Brilliance, beauty, and kindness must be recognized, especially if they come in one neat package. Hence I am writing about my friend Eralda, and her new food blog, The Split Pea.
I met Eralda a year and a half ago. She was one of my husband’s graduate students (her husband, Brian, too), and they came to our house for a grad student Christmas party. I liked her immediately. Charming, beautiful, and warm, Eralda put me at ease, an effect I’ve since learned she has on most everyone who knows her.
I soon discovered she has a little boy the same age as Nick, so we had an easy entree to conversation that first night. But it was when another graduate student (and fellow mother) at the party cornered us for an exhortation of the virtues of cloth diapers, with detailed descriptions of assorted baby poops (size, color, texture) and their abilities to break down in the washing machine with said diapers, that I knew I had found a kindred spirit: we could barely suppress the confluence of gags and giggles.
It wasn’t until several months later that I learned Eralda is a brilliant cook. She plays with herbs and spices, tries new things (often), experiments with a range of cuisines (including her native Albania), bakes as well as cooks, and does it all with generosity, the true mark of any great cook. Once you read her blog, it will come as no surprise that she is a creative writer, too.
Her first post is up; as good as it is, I cannot wait for more.
All of the above will undoubtedly embarrass Eralda beyond measure (sorry Eralda, it’s all true), so I’ll switch gears to talk about a recipe.
The name of Eralda’s blog hooked my brain on the subject of peas. Before I get to the culinary conclusion of this brain lock, I’ll reveal one of my tricks for ensuring I eat my vegetables.
I love vegetables, but despite my joy in eating them, and my pleasure in cooking in general, I find that if I don’t make a concerted effort, I end up consuming little more than a handful at dinnertime. Sure, I put spinach leaves on my sandwiches, and eat salads often, but woman cannot live by spinach sandwiches and salad alone. And if I make the mistake of vegetable zealotry at lunchtime–a recent everything-but-the-kitchen-sink vegetable stir-fry comes to mind; heaven help me, I even threw in some kale–I end up strangely stuffed, yet starving, and subsequently grumpy.
My solution is pureed vegetable soups. I like to sip hot things in general–coffee, tea, yerba mate. So I’ve taken to throwing vegetables into a pot of simmering broth, seasoning with a short list of herbs and spices, cooking until tender, then pureeing in the blender until smooth. No cream required; the blender renders silken soups without added dairy. The results are easily sipped or spooned, go down easily, are loaded with nutrition, and most importantly, are darn delicious.
Back to the peas.
I’ve made carrot, spinach, broccoli, tomato, and pumpkin in recent weeks, but why not peas? Frozen peas–the petite ones–are one of the best buys around, from the multiple perspectives of flavor, quality, convenience, and good health. And I knew from pureeing them in the past that thier starchiness makes for a notably velvet texture.

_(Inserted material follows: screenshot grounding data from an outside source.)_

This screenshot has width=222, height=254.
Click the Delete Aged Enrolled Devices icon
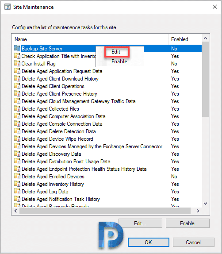[17, 176]

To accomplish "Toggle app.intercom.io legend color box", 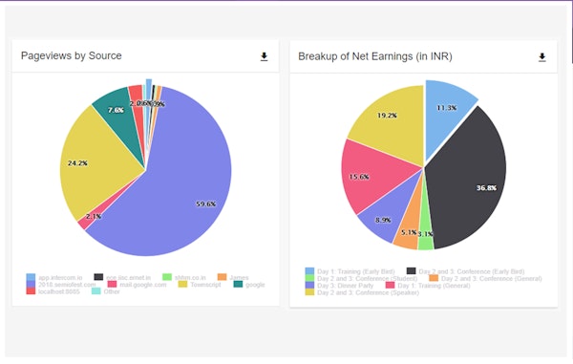I will tap(32, 277).
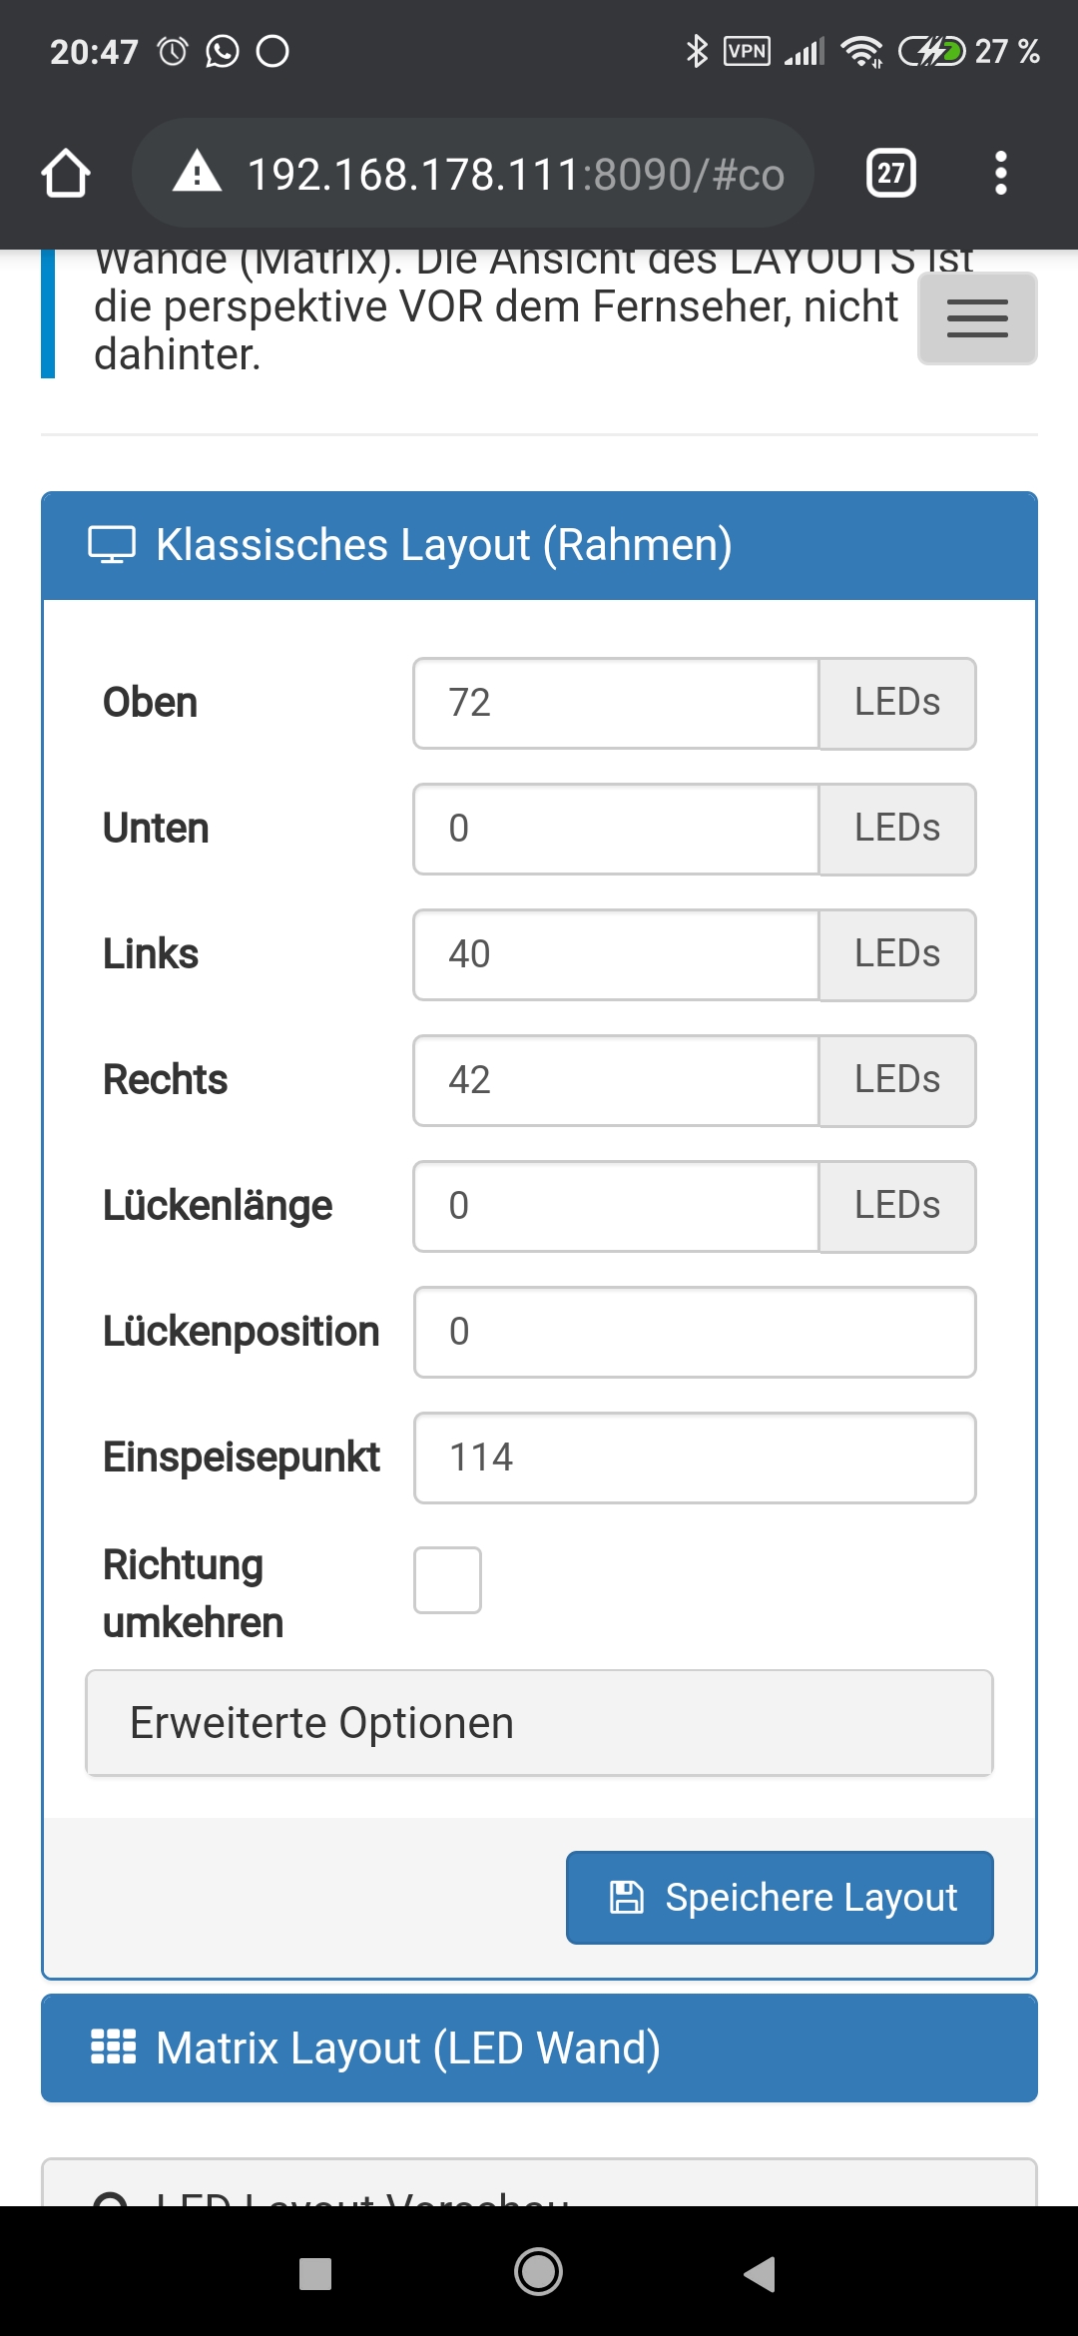The width and height of the screenshot is (1078, 2336).
Task: Toggle the Richtung umkehren checkbox
Action: tap(447, 1580)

I kept the ingredients to a minimum, making fresh mint from the garden my principle flavor note. It tastes like spring in a spoon. Thanks for the inspiration, Eralda.
Fresh Mint and Petite Pea Soup
Frozen peas are loaded with nutrition: they’re a good source of Protein, Carbohydrates, Vitamin C, Vitamin B6, Riboflavin, Thiamin, Niacin and Iron, and an excellent source of Vitamin K1 and Folic acid.
The peas don’t cook long, just enough to blend the flavors yet maintain the bright green hue.
1 tablespoon extra-virgin olive oil
1 and 1/2 cups chopped onion (about 1 large onion)
2 16-ounce packages frozen petite peas, divided use
5 cups low sodium vegetable broth
2-3 teaspoons lemon juice
1/4 cup chopped fresh mint leaves
Optional: Plain nonfat yogurt, stirred
Heat the oil in a large saucepan set over medium-high heat. Add the onion and sauté 5minutes until translucent. Reserve one cup of peas. Add the broth and remaining peas. Bring to a boil. Reduce heat to medium and simmer 3 minutes.
Working in batches, puree soup in blender until completely smooth. Return soup to same saucepan. Bring to simmer and thin with more broth if desired/needed. Stir in half of the mint and 2-3 teaspoons of the lemon juice, to taste. Generously season with salt and pepper to taste.
Sprinkle with reserved peas and remaining mint and, if so inclined (I am), drizzle or dollop with yogurt. Makes 8 servings.